My friend recently revealed a picture of Jesus that hangs in her home; a picture that she stole from the YMCA. She might not have been so forthcoming, but the picture held great significance to her first book and to her journey into grace.

There are no pictures of Jesus hanging in my home. When I met my husband and we began visiting some of his relatives, it was odd to see Jesus’ portrait on the wall along with all the family photos. I assumed it was a “southern protestant” thing.

I grew up in a Catholic home. There was at least one crucifix in every room. When we went to mass, there was a huge cross behind the altar. Jesus hung there quite gracefully despite the nails and the crown of thorns that pierced his skin.

I had a hard time reconciling all of these icons to a living Savior. At times I felt like a kid who just wanted to meet the “real” Santa Claus.

I met real Jesus in 1972. At seventeen years old I finally saw Jesus in the Gospel of John. Real Jesus. The Word. There was no way I could turn anywhere but toward him with everything I had.

As I look back at my relationship with him, I must admit that it took time for me to sort out all the influences of various representations of Jesus. When my sweet friend shared her book, Stolen Jesus with me, I followed her journey to discovering real Jesus and found myself nodding my head, laughing at her crazy stories and crying when the truth hit close to home.

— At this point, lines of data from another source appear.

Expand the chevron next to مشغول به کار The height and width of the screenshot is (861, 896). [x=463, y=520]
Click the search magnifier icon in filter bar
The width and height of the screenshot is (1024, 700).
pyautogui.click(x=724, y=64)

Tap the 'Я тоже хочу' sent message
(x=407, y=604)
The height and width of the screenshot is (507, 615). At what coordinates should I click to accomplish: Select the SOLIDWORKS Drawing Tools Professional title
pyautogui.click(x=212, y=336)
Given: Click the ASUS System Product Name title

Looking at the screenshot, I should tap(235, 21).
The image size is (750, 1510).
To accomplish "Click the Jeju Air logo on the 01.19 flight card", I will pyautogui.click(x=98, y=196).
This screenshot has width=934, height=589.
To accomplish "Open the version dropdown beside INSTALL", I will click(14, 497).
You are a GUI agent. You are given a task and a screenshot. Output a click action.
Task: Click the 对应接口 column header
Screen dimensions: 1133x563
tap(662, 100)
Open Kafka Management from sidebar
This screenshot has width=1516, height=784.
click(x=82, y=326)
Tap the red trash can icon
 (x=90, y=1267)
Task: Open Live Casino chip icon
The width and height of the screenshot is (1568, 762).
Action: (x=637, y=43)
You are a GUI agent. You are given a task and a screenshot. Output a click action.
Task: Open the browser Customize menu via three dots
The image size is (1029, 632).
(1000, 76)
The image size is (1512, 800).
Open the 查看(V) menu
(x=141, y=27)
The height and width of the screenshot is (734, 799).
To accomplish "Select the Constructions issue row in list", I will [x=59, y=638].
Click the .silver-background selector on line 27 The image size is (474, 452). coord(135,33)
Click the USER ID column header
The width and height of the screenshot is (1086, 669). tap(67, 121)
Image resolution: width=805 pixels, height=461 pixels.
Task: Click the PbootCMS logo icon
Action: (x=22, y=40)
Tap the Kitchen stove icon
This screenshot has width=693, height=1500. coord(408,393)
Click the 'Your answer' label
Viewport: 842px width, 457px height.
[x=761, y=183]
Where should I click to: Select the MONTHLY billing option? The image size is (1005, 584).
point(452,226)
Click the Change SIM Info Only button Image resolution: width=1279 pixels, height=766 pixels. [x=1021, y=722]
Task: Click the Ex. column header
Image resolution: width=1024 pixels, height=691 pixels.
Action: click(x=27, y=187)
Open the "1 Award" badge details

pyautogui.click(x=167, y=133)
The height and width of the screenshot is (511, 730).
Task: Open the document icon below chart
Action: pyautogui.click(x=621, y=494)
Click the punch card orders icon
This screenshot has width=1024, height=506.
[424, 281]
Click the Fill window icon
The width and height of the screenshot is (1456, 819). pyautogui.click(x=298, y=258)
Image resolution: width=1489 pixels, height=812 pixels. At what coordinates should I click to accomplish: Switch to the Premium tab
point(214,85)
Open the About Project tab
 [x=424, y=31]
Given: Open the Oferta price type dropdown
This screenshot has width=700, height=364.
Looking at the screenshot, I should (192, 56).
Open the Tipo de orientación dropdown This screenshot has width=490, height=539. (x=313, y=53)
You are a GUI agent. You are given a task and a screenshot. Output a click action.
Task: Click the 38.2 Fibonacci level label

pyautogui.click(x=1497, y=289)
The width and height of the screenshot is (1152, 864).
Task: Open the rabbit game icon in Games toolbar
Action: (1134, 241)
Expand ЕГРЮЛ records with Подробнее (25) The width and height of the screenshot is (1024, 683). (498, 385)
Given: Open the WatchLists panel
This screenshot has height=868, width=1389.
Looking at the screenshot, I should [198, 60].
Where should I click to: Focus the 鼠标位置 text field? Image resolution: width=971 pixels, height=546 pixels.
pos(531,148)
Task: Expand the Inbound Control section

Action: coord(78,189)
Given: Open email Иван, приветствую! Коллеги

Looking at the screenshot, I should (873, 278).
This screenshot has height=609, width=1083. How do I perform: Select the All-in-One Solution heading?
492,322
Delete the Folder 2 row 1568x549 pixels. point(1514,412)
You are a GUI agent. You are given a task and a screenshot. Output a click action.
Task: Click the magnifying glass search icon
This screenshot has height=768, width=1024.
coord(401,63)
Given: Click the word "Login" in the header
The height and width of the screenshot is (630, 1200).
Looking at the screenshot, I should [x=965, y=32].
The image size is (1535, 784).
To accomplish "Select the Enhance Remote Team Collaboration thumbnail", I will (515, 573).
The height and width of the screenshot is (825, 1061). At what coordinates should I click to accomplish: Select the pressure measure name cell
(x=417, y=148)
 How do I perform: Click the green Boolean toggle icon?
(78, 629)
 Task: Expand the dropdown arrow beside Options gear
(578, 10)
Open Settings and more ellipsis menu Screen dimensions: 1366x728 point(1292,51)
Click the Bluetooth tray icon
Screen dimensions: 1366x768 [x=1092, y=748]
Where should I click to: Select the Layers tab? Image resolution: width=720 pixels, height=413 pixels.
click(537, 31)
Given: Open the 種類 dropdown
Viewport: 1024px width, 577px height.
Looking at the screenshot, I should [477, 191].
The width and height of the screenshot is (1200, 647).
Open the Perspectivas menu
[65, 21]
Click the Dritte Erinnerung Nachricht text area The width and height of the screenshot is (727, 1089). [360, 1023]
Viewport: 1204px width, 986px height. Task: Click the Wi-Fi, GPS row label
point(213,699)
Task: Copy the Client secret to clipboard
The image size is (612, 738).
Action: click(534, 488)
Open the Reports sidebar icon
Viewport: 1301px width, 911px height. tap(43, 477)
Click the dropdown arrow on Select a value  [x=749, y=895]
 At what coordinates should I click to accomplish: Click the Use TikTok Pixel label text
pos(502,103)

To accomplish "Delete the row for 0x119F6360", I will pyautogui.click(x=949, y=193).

Like Jami, I experienced the tension of reconciling actual life to the expectations of various religious practices and people. And like Jami, I thought it was Jesus making the demands. Every week I would listen to a sermon telling me what my life should look like. I tried so hard to keep the rules.

  • I felt guilty when I worked full time. Good moms, Godly Moms, stayed at home and raised their babies. But I knew in my gut that my babies needed health insurance.
  • I “prayed hard” for people with beer in their fridge while I struggled to reconcile how it was not sinful to overeat.
  • I dragged my children to church every time the doors opened while secretly resenting the stress of constantly running and the sacrifices our family was making.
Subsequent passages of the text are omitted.